◆ Excerpt to read ◆
◇ ◇ ◇

Thursday, April 26, 2012

Johnson Module 4 Blog




What a discovery! Almost every important aspect of my life is connected and interconnected using technology and the Internet/World Wide Web!  I keep in touch with friends, family and acquaintances mainly via the online social network on Facebook.  I read and post on walls; I contribute to and read newsfeeds and discussions threads from the President and First Lady, to Walden University’s Facebook page, MSNBC’s page, and so forth.  Not only is social media a social interaction mechanism, but it is an educational environment as well. 

The way I learn has changed largely in part because my means of networking has changed.  The Internet has allowed me to connect with people I would not otherwise meet or interact so intimately with.  I can watch news interactively and engage in discussions and debates with others who comment on the same news or article I read or watched. 

These are all forms of learning, and being able to network with people from around the world using the latest technology makes it all possible at a heightened degree over how it was possible ten or twenty years ago. 

The digital tools that enhance my learning are applications I can download onto my smartphone and carry with me.  I can interact on many of the same websites I utilize for educational and social purposes on my computer from my smart phone.  If anyone emails me, sends me a chat message, or an inbox message on Facebook, I have apps on my phone that notify me and make those emails and messages instantly available to me.

◇ ◇ ◇

◆ Listed entries ◆
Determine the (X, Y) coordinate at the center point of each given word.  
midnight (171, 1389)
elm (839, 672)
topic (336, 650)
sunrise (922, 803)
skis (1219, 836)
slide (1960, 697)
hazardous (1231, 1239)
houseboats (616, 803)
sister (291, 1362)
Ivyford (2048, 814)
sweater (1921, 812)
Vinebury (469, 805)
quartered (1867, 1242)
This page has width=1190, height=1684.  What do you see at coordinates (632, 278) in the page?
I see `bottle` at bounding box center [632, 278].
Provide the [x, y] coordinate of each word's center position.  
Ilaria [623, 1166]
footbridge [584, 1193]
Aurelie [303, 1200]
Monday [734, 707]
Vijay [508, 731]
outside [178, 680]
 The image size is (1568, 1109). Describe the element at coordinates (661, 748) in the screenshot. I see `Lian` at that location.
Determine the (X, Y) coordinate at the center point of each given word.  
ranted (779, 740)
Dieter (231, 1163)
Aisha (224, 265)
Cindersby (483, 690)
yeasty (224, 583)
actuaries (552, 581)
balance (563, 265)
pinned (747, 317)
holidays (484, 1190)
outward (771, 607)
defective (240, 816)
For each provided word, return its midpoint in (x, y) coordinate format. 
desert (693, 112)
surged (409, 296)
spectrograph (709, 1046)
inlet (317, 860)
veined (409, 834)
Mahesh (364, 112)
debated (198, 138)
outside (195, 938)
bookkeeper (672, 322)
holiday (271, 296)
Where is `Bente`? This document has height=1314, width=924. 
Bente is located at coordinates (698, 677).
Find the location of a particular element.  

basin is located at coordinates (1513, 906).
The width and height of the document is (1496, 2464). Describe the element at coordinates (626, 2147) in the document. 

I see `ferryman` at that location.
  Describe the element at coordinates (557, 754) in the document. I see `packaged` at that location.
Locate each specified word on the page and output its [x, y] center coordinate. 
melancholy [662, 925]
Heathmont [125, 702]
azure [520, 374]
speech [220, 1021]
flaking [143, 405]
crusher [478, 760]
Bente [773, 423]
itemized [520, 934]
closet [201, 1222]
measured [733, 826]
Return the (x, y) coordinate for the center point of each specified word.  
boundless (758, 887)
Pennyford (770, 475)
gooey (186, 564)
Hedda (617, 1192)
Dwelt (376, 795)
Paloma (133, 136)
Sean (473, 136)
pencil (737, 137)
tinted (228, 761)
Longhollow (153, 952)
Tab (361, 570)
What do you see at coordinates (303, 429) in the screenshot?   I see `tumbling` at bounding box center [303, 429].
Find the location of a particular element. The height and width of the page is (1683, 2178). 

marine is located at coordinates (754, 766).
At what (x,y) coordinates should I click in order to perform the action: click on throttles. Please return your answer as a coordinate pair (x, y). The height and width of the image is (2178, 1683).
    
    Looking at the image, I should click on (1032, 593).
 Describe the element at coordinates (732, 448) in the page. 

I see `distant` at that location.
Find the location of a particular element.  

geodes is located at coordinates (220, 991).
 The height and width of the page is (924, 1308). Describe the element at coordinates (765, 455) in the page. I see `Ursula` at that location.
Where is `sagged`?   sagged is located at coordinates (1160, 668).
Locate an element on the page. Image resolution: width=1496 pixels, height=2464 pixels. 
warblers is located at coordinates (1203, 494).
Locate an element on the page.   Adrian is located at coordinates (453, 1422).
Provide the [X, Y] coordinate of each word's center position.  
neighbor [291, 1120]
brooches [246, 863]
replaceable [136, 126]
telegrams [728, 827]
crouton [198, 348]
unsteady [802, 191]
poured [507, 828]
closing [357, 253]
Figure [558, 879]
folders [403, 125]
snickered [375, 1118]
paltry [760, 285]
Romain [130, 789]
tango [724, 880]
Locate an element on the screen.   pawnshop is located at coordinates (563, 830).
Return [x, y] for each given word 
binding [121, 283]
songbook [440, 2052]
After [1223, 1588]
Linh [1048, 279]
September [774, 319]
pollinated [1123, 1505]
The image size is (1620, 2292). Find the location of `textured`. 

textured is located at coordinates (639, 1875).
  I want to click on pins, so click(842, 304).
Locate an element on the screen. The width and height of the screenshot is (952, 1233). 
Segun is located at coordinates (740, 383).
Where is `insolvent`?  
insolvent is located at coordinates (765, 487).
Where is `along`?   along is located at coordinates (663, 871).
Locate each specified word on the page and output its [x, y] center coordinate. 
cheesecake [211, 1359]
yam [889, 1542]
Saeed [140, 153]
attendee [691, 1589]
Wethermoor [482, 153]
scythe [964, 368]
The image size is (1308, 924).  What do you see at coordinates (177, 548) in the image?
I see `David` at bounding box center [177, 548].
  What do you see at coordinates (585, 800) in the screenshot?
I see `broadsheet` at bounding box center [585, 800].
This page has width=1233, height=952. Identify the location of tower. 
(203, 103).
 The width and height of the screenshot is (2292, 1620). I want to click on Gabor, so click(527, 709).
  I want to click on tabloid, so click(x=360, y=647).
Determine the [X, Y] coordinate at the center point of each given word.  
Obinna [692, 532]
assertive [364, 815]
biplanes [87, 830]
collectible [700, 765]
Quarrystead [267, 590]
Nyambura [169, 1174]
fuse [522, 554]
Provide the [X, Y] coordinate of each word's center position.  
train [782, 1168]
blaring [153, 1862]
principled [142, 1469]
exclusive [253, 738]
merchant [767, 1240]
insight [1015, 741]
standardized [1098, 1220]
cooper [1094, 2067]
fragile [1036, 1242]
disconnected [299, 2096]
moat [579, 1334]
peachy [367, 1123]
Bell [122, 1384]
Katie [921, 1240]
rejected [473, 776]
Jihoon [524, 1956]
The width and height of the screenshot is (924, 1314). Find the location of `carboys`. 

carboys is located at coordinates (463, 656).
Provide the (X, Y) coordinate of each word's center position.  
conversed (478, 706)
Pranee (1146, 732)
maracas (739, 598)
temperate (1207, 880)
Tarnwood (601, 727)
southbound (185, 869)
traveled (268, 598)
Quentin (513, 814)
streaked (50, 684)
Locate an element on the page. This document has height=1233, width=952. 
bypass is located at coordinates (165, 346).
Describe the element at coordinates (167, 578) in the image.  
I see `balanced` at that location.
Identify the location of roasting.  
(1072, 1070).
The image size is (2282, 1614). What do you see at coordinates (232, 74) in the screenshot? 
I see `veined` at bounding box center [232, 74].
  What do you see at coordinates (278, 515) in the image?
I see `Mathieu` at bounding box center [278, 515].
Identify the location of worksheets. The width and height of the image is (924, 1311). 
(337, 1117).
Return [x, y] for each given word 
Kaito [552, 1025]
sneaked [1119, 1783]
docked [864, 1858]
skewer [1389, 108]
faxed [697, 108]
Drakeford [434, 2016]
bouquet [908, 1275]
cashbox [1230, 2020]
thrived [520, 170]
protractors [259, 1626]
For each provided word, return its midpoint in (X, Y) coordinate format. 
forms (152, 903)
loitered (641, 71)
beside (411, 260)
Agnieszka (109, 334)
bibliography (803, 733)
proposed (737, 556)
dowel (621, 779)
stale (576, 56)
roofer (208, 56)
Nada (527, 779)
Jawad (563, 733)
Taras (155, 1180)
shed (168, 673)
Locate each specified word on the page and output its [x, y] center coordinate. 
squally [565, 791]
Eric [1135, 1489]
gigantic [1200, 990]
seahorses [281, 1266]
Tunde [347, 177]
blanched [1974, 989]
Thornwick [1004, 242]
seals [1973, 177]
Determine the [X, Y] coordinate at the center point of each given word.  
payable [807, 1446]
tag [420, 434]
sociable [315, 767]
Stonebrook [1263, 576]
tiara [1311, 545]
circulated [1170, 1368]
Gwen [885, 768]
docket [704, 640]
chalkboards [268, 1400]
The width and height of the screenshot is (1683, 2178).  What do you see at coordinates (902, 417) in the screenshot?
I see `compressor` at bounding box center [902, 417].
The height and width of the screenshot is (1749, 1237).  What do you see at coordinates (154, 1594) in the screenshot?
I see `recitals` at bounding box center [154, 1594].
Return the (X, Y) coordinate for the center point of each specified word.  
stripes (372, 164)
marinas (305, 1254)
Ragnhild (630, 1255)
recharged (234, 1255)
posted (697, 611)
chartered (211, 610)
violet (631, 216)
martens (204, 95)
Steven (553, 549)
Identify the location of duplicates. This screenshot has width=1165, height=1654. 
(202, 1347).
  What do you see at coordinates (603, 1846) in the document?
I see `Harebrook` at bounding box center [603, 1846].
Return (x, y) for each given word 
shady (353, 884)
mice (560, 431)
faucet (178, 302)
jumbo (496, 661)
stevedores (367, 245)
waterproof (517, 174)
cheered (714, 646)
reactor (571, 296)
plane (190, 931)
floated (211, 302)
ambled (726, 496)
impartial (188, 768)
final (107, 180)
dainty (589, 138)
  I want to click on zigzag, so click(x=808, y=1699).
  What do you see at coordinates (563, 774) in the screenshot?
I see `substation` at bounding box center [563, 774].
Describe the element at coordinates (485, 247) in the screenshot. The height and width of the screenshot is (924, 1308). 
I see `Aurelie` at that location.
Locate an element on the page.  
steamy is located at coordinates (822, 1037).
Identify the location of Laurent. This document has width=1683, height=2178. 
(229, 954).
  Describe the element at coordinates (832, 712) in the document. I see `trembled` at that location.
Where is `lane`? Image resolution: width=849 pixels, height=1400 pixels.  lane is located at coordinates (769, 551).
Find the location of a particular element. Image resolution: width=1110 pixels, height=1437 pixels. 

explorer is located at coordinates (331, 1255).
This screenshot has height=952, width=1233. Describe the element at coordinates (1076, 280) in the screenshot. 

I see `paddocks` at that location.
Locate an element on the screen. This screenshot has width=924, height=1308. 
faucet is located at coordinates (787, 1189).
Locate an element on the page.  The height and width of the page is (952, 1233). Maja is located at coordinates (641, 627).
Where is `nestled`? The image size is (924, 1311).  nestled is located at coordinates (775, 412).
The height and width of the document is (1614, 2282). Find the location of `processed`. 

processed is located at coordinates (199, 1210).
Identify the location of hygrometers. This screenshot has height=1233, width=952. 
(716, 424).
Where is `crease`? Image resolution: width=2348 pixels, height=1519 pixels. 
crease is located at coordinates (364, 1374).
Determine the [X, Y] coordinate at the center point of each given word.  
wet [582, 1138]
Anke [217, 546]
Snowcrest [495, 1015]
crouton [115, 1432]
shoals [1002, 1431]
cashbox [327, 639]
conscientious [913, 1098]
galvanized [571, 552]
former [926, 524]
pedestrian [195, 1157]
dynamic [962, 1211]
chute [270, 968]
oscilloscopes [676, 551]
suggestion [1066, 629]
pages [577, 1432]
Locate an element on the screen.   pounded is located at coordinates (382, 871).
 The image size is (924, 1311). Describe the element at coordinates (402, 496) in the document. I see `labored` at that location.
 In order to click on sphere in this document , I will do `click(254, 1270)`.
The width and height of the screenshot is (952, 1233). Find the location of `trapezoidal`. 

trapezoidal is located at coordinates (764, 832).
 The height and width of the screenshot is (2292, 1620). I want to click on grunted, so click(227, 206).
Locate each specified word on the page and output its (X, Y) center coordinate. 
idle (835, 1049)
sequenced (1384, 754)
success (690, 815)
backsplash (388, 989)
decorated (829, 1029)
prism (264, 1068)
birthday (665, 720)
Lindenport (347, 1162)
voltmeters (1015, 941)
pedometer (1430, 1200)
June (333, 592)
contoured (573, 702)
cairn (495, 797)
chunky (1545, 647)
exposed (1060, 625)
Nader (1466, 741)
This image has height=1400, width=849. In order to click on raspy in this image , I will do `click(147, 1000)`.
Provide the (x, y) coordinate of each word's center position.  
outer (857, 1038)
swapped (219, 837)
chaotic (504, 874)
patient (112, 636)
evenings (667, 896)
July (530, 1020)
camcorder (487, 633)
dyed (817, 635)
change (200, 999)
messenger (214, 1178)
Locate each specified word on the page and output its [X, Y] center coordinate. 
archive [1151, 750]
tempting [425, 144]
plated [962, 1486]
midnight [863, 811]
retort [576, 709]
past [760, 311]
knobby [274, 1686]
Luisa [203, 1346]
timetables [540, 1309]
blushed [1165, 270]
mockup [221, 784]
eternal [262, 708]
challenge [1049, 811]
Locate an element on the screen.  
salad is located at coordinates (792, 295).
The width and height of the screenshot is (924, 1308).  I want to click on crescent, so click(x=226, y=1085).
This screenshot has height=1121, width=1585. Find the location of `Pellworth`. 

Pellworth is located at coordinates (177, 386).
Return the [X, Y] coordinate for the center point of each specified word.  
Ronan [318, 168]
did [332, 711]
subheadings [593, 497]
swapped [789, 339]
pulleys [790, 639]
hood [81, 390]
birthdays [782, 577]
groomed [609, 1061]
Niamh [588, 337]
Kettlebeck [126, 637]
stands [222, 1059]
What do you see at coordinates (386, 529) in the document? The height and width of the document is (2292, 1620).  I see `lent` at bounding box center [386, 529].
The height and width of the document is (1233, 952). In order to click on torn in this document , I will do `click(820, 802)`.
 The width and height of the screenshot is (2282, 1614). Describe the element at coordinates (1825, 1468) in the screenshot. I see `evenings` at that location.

◇ ◇ ◇

◆ Task requirements ◆
1) Translate this sentence from the blog post into Spanish: "The Internet has allowed me to connect with people I would not otherwise meet or interact so intimately with."
2) According to the blog post, which online social network does the writer mainly use to keep in touch with friends, family and acquaintances?
3) Print the passage of the blog post starting at "These are all" and ending at "available to me.".
The records have no role here.

◆ Response list ◆
1) Internet me ha permitido conectarme con personas a las que de otro modo no conocería ni con las que interactuaría de manera tan cercana.

2) Facebook.

3)
These are all forms of learning, and being able to network with people from around the world using the latest technology makes it all possible at a heightened degree over how it was possible ten or twenty years ago. 

The digital tools that enhance my learning are applications I can download onto my smartphone and carry with me.  I can interact on many of the same websites I utilize for educational and social purposes on my computer from my smart phone.  If anyone emails me, sends me a chat message, or an inbox message on Facebook, I have apps on my phone that notify me and make those emails and messages instantly available to me.